Una de las cosas más curiosas de la actual política española es que todo se fía a citas concretas (con las urnas o con determinados acontecimientos institucionales), como si no hubiese un después. O sea, como si esas fechas supuestamente cruciales tuvieran algún poder mágico y fuesen capaces, sin más, de marcar un hito sin retorno posible. El secesionismo catalán lo fió todo al 1-O y luego a la histórica jornada en la que el Parlament proclamaría la independencia. Pero, claro, aquellas jornadas llegaron, pasaron... y no hubo ninguna transformación estructural nacional y republicana; si acaso la aplicación del artículo 155, en versión PP-PSOE, con Ciudadanos haciendo los coros. Ahora nos cuentan que el estado mayor separatista ya sabía que aquello era un brindis al sol. Pero pensaba que la jugada les haría ganar espacio político o margen de maniobra o qué se yo.

Ahora sucede lo mismo con el 21-D (otro número, otra letra). Los llamados constitucionalistas andan empeñados en que tal día contemplará la vitoria definitiva del unionismo y la derrota para siempre de los malvados independentistas. Aunque las encuestas parecen advertir que tal objetivo no está fácil y en todo caso precisará no solo de una participación récord sino también del posterior concurso de los de Catalunya en Comú (o sea, los de Domenech y Colau), que a lo mejor no se ponen a tiro. Claro que en el otro campo, el de los secesionistas, los programas tampoco precisan otra cosa que no sea invocar la victoria para el día 21. ¿Luego? Luego ya se verá. En verdad que los catalanes van a votar una especie de difusa expectativa sugerida, una ilusión, una nada... o casi nada.

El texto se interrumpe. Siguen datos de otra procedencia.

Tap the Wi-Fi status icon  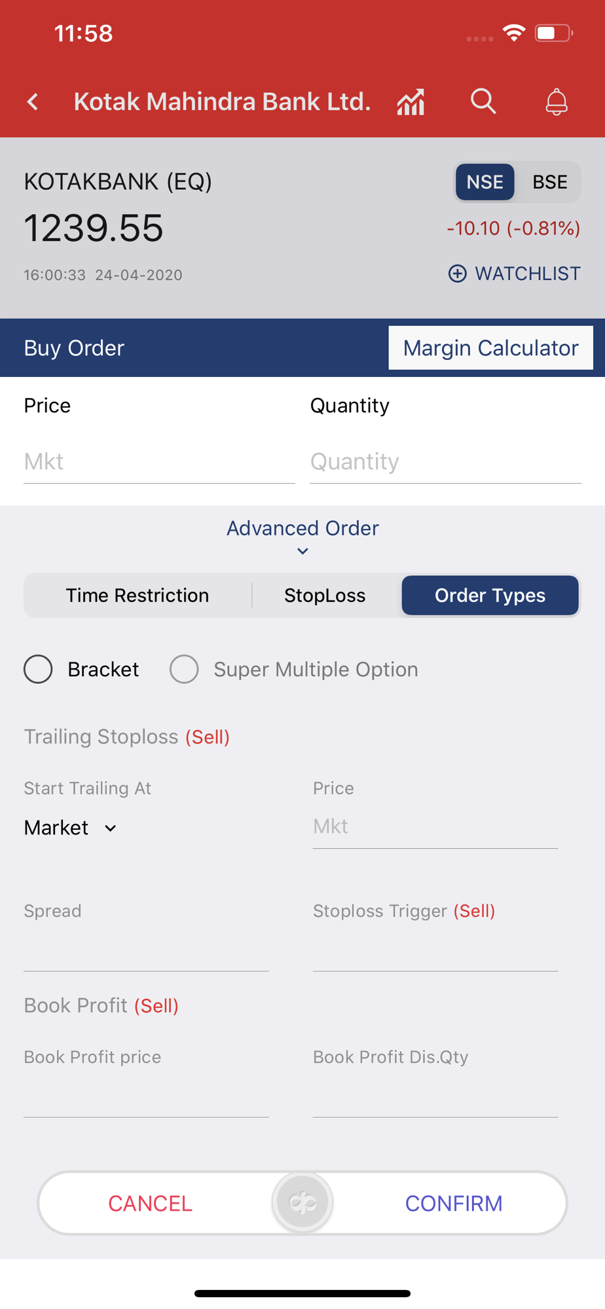click(x=514, y=33)
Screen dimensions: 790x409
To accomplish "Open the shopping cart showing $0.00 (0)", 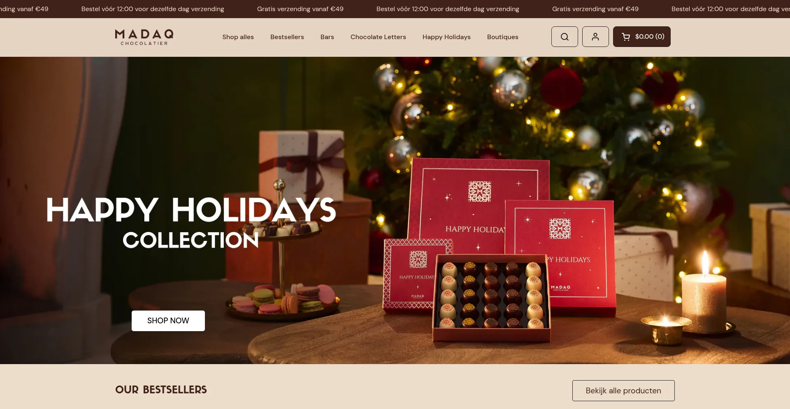I will tap(641, 37).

Esto sucede porque los políticos se empeñan en plantear a sus adeptos una aspiración absoluta, una oferta programática cerrada e inalterable que no se conoce bien (porque no se explicita) sino que se intuye. Nadie adelanta cómo logrará pactar, nadie habla de negociación y diálogo, nadie propone salidas factibles... Y eso cuando las mayorías absolutas son inalcanzables. De locos.